Employee Turnover Prediction Using K-Nearest Neighbors (KNN)

This repository contains a machine learning model designed to predict employee turnover—whether an employee will leave or stay—based on features such as satisfaction level, last evaluation score, time spent in the company, and more. The model is built using the K-Nearest Neighbors (KNN) algorithm, with hyperparameter tuning performed via GridSearchCV to optimize accuracy. Additionally, a Streamlit-based web interface allows users to input custom employee data and obtain predictions in real-time.

Project Overview

Employee turnover is a critical issue for many companies. Predicting when employees are likely to leave can help businesses reduce turnover costs and maintain organizational stability. This project implements a KNN-based classification model to predict employee turnover, utilizing various employee-related factors as inputs.

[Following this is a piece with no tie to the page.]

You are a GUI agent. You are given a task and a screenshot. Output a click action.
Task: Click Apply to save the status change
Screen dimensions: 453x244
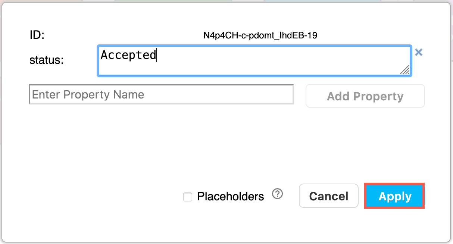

The project also includes a Streamlit web app that allows users to input specific employee data and receive a prediction on whether the employee will stay or leave.

Features

Data Preprocessing:

Categorical variables like salary and sales are mapped to numeric values.
Feature engineering: A new feature proj*hour is created by multiplying the number of projects with average monthly hours.

Modeling:

K-Nearest Neighbors (KNN) is used for classification.
Hyperparameter tuning with GridSearchCV optimizes model parameters such as the number of neighbors (n_neighbors) and the distance metric.

Metrics:

Precision, Recall, F1-score, and Accuracy are calculated and displayed.
Confusion matrix visualization to show True Positives, True Negatives, False Positives, and False Negatives.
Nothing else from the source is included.